■ **SOURCE EXTRACT**

══════════════════════════════

Bottomless pit ranking? There’s no doubt Portugal were dirty bastards during their colonial power days. How Portuguese became the native language in Brazil is just staggering. Brazil is the equivalent of America in the north, colonised at about the same time but just like the Portuguese national team, the Portuguese were too lazy, anxious and cruel to make Brazil a powerful country. If only the ‘special one’ Jose Mourinho was in charge back then. Mourinho will be landing by helicopter near a German stadium near you. No doubt when Portugal is eliminated Jose will say “Best team lost” – Portugal historically, lost out in the World’s affairs.

And with time permitting, the World Cup

Angola.

The team with the most players who don’t have clubs wont last long and it might be awhile before they’re back again. Their first game will be a symbolic affair against their old colonial masters, Portugal, and will be the peak of the neutral’s support as well as the first game to have a red card. Adios.

Argentina.

The second consecutive finals in a group of death for the South Americans will be a torrid affair. Nerves and tension against largely unknown and dogged teams will take its toll. Thank God they have enough hair to pull out. Plenty of goals and pressure, but no wins, only gritty draws and impossibilities, will see a sad group phase exit and the creation of a deep vein of philosophical searching. Most sorely missed team again.

Australia.

The other group of death with a great mix of confederations and powerful confusions. Courage more than style will lead Australia to the unexpected position of first in the group after low scoring and punishing games. Japan will be eventually broken down and the final against Croatia will be another pub-brawl with at least one red card. The big surprise will be the lucky win over Brazil, who will struggle to be beautiful in the face of Aussie ugliness. One lucky player will be the first ever Australian to score in a finals and Viduka will be drunk for every match, like all the supporters who will instantly garner a reputation worse than England.

══════════════════════════════

■ **EXCERPTED DATA**
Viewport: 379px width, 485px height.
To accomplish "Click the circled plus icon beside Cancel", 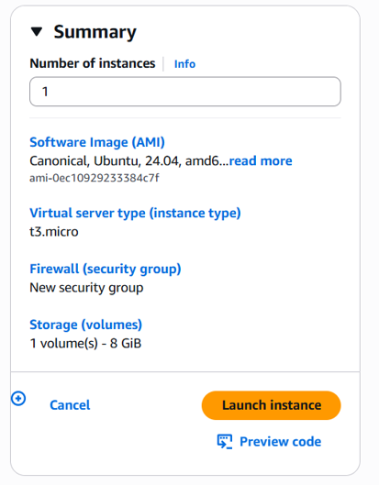I will pos(18,399).
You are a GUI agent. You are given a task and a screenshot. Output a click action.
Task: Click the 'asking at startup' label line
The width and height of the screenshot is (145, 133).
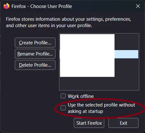pyautogui.click(x=85, y=111)
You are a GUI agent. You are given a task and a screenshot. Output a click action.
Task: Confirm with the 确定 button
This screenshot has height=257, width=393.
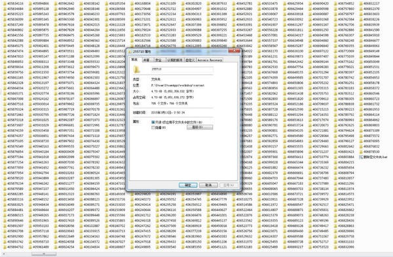[188, 186]
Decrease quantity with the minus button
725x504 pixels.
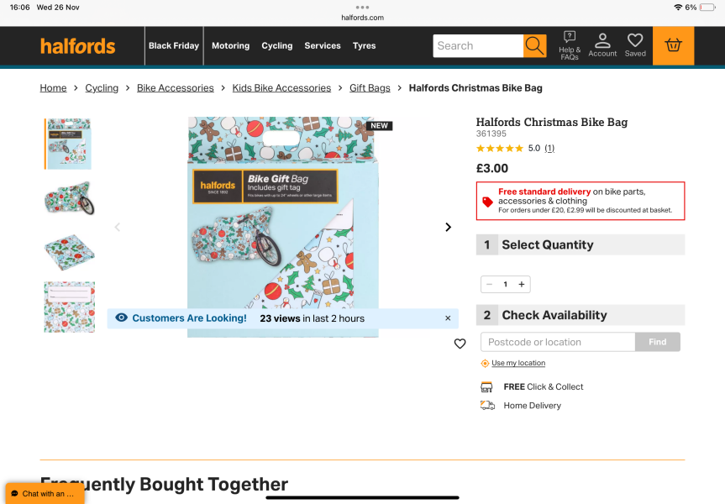click(x=489, y=285)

══════════════════════════════

■ **EXERCISE AIM**
Continue the World Cup team predictions from the end of the Australia entry.

■ **ANSWER FOR THIS EXERCISE**
Brazil.

A great team waning and they will not win the World Cup this time. Exhaustion, slow preparations and a tough group will wear the champions out. First bruised by Croatia and then Australia they will limp out of the group struggling against an imperialistic Japan. Ronaldo to start on the pitch and finish the tournament and his international career on the bench. The real question will be, how will he do his hair? Their fans will be more beautiful than the game.

Costa Rica.

Everyone was hoping for a symbolic re-creation of the start of WWII with Poland and Germany in the opening gambit of the tournament. However, the Ticos will, like Angola, peak their popularity early as everyone rallies against Germany for 90 minutes. It might all seem to no avail, until a lucky third match win against the disorganised Poles will see them through in second place unless Ecuador, potentially a better side, can hold their own.

Croatia.

Struggled against a (perpetually) under performing Spanish side in the ultimate warm-up friendly and a little put-off by the concentration required over the duration of the finals. Physically dangerous, but Dado Prso is not enough on his own to bring much fame or glory for the team. A beautiful, angry people, but bottom of a difficult group with more questions than answers.

Czech Republic.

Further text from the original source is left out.